Going public through a direct listing skirt investment-banking underwriter and that means companies do not raise money for themselves. Instead, employees and early investors can sell their shares on the first day of trading.

Alex Karp, Chief Executive Officer of Palantir Technologies


Photo:

Thibault Camus / Associated Press

The NYSE on Tuesday afternoon published so-called reference prices for two shares: $ 7.25 a share for Palantir and $ 21 a share for Asan. Money does not change hands on the reference price, but the value acts as a placeholder in exchange for a formal IPO price and is based on recent private-market transactions. Both Spotify and Slack ended their trading debut well above the reference prices published by the NYSE.

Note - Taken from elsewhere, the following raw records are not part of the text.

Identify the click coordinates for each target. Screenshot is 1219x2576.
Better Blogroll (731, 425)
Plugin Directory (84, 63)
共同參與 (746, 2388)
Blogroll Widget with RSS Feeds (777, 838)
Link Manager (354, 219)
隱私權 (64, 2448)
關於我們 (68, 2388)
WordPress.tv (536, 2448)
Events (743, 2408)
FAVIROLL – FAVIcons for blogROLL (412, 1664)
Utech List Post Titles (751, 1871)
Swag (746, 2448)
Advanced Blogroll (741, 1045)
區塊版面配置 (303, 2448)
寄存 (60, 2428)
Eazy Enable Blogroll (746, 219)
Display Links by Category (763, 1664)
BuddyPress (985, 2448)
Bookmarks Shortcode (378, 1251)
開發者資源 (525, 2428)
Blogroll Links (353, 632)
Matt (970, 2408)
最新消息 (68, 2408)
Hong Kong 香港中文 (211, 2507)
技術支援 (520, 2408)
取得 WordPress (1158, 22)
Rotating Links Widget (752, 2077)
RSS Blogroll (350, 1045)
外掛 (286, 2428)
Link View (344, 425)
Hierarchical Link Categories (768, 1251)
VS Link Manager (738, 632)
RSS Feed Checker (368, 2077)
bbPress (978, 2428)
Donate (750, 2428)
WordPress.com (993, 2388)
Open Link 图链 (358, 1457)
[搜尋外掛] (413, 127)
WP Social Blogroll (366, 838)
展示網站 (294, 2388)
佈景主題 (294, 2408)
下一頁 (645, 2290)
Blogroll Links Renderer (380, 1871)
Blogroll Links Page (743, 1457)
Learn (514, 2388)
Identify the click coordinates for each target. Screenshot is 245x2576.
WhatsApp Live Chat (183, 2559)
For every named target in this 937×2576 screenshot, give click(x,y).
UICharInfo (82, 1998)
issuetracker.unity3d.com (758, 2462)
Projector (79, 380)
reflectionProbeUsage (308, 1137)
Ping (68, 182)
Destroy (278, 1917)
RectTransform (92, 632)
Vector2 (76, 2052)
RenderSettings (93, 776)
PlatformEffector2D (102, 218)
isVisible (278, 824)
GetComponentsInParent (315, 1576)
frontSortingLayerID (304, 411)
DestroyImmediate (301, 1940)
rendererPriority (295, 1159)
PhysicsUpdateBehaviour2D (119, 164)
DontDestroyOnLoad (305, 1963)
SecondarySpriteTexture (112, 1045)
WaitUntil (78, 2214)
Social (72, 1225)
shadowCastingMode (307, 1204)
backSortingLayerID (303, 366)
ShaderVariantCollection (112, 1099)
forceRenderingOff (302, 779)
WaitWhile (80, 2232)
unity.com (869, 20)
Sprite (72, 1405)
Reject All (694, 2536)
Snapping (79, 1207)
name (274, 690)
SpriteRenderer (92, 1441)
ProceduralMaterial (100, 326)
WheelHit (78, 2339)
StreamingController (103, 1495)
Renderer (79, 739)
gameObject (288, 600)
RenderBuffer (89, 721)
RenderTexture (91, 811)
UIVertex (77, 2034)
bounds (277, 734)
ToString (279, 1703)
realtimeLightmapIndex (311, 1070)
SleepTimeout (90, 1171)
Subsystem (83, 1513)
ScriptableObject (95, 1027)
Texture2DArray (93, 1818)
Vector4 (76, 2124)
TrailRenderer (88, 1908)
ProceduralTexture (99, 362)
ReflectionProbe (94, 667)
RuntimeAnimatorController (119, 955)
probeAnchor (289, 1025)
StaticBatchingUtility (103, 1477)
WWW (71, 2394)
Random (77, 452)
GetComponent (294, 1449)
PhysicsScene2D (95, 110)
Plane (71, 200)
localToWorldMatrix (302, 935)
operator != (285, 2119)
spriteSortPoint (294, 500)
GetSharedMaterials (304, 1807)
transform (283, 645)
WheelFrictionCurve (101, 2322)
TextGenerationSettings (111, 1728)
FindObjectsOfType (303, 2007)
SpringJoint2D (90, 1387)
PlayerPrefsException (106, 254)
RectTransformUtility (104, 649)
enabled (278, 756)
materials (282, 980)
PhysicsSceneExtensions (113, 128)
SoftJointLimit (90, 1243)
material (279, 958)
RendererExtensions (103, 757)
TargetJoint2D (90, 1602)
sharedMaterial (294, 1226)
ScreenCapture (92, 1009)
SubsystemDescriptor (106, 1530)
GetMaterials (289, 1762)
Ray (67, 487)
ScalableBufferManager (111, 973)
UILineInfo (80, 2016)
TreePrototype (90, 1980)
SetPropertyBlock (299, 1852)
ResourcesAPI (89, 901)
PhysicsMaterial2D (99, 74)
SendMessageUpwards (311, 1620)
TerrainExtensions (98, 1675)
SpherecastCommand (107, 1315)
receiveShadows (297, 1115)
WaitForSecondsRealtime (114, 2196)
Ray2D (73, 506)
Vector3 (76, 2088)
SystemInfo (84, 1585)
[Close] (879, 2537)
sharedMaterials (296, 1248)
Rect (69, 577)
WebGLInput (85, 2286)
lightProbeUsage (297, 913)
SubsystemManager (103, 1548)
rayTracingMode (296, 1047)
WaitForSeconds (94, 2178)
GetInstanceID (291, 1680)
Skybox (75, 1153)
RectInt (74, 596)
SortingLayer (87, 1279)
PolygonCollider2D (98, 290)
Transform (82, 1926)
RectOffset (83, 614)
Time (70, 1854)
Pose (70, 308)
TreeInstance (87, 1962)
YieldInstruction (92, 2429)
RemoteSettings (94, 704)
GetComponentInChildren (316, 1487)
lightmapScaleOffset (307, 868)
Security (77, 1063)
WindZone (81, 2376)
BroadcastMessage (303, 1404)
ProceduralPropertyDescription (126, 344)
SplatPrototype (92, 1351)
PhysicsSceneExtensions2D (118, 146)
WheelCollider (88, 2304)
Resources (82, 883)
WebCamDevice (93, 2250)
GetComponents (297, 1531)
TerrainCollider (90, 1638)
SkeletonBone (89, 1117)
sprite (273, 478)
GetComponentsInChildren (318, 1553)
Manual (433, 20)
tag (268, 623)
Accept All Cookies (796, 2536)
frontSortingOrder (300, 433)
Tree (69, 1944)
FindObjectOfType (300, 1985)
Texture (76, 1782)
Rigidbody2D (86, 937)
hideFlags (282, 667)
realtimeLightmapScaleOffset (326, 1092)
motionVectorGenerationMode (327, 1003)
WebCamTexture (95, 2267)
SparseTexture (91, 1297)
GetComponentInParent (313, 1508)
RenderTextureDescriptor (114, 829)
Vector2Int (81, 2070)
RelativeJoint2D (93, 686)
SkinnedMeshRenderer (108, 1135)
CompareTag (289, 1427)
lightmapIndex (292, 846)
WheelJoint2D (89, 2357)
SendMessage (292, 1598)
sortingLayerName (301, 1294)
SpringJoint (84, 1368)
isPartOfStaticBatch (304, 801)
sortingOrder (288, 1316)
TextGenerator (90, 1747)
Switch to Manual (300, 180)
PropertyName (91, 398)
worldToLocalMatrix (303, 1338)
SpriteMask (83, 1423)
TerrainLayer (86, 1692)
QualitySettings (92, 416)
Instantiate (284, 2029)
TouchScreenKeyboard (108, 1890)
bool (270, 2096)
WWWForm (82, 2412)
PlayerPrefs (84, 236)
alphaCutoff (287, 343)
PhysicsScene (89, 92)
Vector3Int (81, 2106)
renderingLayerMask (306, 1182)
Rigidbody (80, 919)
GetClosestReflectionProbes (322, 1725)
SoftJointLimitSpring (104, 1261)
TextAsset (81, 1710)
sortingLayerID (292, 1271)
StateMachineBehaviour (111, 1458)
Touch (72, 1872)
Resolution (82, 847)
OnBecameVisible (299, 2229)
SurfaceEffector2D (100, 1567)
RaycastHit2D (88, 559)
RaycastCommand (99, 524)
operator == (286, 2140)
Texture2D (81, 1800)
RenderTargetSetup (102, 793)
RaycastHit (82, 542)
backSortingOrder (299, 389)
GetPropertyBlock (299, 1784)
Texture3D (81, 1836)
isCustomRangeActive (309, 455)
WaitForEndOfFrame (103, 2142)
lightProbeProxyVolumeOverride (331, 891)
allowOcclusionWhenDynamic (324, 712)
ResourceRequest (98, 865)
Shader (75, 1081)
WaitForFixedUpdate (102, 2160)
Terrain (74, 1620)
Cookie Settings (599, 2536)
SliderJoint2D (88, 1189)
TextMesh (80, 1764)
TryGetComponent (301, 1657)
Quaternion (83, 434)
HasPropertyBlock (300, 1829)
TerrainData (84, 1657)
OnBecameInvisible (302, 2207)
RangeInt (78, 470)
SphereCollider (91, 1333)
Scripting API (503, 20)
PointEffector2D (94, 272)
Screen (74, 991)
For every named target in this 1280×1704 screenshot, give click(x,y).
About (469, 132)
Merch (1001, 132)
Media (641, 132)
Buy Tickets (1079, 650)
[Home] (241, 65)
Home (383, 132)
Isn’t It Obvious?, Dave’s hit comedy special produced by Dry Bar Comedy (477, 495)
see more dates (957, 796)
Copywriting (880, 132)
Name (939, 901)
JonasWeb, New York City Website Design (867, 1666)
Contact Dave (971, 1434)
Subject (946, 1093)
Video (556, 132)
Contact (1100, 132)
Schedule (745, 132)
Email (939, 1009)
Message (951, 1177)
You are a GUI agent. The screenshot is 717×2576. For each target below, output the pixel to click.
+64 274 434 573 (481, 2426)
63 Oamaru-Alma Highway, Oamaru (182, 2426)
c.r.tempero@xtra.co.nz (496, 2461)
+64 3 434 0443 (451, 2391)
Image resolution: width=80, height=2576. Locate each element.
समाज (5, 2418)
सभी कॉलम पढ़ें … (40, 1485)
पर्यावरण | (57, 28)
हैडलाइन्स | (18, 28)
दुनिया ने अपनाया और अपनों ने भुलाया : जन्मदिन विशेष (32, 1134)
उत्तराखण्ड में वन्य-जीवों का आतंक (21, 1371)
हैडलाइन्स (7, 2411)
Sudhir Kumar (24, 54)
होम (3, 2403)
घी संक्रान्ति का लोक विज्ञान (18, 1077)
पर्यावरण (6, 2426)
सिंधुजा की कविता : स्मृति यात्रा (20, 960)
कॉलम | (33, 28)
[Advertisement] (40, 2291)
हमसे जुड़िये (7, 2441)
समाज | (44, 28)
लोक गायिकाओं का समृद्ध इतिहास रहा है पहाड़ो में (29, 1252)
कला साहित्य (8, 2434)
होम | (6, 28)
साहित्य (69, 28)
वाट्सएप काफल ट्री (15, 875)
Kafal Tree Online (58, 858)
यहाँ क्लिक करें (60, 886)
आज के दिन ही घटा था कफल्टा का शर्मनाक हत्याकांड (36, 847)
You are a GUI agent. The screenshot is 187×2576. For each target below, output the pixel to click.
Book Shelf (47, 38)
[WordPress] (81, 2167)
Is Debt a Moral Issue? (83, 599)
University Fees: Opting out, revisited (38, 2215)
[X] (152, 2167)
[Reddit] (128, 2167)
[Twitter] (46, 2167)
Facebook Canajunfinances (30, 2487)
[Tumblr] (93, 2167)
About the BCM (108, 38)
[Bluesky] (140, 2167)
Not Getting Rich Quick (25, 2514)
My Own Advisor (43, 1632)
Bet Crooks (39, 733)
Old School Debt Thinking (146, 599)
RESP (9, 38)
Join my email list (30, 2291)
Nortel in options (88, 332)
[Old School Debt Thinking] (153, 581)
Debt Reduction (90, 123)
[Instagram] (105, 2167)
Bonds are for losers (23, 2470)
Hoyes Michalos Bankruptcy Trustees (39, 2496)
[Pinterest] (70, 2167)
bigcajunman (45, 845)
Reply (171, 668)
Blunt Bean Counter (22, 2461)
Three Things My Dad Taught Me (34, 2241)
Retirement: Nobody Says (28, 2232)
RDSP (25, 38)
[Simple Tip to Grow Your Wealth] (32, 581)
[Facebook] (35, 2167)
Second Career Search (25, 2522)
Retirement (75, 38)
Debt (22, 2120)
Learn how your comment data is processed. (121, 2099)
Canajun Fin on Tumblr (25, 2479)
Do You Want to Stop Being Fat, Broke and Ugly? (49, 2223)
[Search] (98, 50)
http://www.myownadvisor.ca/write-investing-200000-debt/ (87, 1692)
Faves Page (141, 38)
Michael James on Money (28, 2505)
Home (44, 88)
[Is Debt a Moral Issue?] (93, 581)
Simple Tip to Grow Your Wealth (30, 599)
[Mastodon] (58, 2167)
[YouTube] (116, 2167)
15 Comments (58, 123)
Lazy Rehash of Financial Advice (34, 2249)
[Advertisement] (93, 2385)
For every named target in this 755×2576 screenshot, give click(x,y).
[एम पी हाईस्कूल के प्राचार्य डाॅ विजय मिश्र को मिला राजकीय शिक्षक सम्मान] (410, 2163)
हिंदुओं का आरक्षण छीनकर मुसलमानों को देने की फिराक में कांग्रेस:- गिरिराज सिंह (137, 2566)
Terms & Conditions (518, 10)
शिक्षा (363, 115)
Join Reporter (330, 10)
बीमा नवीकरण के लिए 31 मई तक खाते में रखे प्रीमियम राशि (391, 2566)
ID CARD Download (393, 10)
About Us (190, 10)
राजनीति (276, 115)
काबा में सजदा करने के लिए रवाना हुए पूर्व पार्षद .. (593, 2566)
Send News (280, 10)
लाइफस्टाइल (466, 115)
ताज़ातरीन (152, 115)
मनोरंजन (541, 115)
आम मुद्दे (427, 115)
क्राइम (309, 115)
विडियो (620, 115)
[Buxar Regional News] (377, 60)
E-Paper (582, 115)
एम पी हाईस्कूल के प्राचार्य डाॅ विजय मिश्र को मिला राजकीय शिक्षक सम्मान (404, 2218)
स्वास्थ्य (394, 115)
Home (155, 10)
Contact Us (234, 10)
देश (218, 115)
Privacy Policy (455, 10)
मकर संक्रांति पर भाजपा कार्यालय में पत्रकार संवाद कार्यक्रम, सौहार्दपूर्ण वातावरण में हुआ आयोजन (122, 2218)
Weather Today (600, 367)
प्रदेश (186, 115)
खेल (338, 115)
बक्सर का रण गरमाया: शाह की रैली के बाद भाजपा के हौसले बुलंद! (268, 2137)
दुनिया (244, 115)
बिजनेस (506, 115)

Palantir’s bankers have told investors that the shares could start trading near $ 10, the Journal reported last week, giving the company a fully diluted valuation of about $ 22 billion. Asan’s market capitalization is likely to be close to $ 5 billion to $ 6 billion, one of the people familiar with the matter said.

In a direct listing, buyers and sellers do not match at night, as in a traditional IPO. Instead, the company only floats its shares in the open market, meaning that the true price at which it can take a long time to open a stock for trading, traders say.

When Spotify listed its shares via direct listing – the first major company to go public through this method – its stock did not open until 12:43 pm, usually later in the day than in traditional IPOs. Business commences.

Since the opening may take so long, the current plan is for both companies to start the price-discovery process, shortly after the market opens, according to some people familiar with the matter. Another option to stagger the price-discovery process — it would mean a company might not open until late afternoon, one of those people said. The person said that even if both companies go through the process simultaneously, neither is likely to open until at least 11:30 pm, and one or both may be delayed until 1 pm.

Even though price discovery for both companies starts around the same time, one of the people close to Prasad said that the goal is to set the companies’ first trades an hour or two apart, partly from the stock-market To prevent instability.

Since direct listings do not have a long history and the process has not been extensively tested, some advisors have expressed disappointment that there should be anything wrong with trading in any stock, it would not be clear that direct-listing. Whether the process failed or not is to blame the sheer volume of business.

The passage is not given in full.